In two previous columns, I described my displeasure about ongoing metricification efforts here (blaming Canada, of course) and decried how difficult it would be for remodeling contractors, plumbers, trades people and homeowners to deal with creeping socialism embodied in a tape measure. So, being morbidly curious about how those poor Canadians were adjusting to metric, I decided it was time for a ROAD TRIP!
(Before proceeding, let me here and now formally apologize to any and all Canadian citizens: My bad; I'm sorry.)

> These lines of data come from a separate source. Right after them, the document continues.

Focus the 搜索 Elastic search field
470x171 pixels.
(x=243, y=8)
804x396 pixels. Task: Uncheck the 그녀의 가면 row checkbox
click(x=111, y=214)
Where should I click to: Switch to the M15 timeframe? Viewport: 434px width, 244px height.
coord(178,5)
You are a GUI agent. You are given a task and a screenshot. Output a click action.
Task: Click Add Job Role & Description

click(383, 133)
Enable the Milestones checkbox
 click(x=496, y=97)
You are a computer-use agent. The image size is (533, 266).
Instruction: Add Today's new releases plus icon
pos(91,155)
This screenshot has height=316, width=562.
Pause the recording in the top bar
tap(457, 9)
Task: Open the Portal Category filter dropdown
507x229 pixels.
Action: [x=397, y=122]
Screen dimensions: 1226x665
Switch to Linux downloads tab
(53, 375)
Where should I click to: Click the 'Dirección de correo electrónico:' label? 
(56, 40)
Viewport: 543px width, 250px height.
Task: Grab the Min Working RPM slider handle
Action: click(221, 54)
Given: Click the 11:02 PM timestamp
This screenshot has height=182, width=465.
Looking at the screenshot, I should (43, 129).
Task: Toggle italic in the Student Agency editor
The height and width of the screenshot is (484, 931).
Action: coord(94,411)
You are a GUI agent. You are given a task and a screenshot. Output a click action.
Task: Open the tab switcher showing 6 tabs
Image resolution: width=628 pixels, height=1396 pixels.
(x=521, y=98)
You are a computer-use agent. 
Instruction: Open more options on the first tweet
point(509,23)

The new reality is that if you want to be a player in the world economy, you need to trade with the USA. (Note that Saddam Hussein was found in his hole carrying $750,000 in U.S. $100 bills. He was not carrying euros, Iraqi dinars or Monopoly money.) Further adding to this evidence of unwitting U.S. cultural imperialism, I discovered during my visit to the Home Depot South, Surrey, B.C., that Canadians buy Canadian manufactured plywood with Canadian dollars in fractions of inches, not millimeters.
They also buy Canadian paint in quarts, one- and five-gallon containers, not liters, and not the slightly larger, gone-but-not-forgotten "Imperial gallons." They don't even stock metric tape measures at the Home Depot South, Surrey, B.C.! (You could special-order one if you had to have it for a science project, I suppose. Heck, I unwittingly bought a half-metric tape measure at the Bothell Home Depot and haven't stopped gripin' since).
Surrey assistant store manager Kim Nicholas uses cups, teaspoons and Fahrenheit temperatures when she cooks. She showed me flooring sold by the square foot, 2-by-6s that were 12 feet long and carpet-cleaning formula made in Canada but sold in a 64-ounce bottle (exactly one-half U.S. gallon for those not familiar with the terminology).
Every single item in the store, except for one, was sold or identified using the English/Imperial measuring system. And this is how it should be, since all the houses in the area were built using English/Imperial measurements.
By law, everything in Canada is labeled in French and English, except in Quebec, where somehow the English gets dropped, but that's another day. One particular hood fan manufactured in Quebec caught my eye as it, of course, lacked any English printing except for the largest bold type on the package, proudly displaying the capacity of the fan as "1250 CFM." (CFM is a fan rating, "cubic feet per minute," common knowledge even in French.)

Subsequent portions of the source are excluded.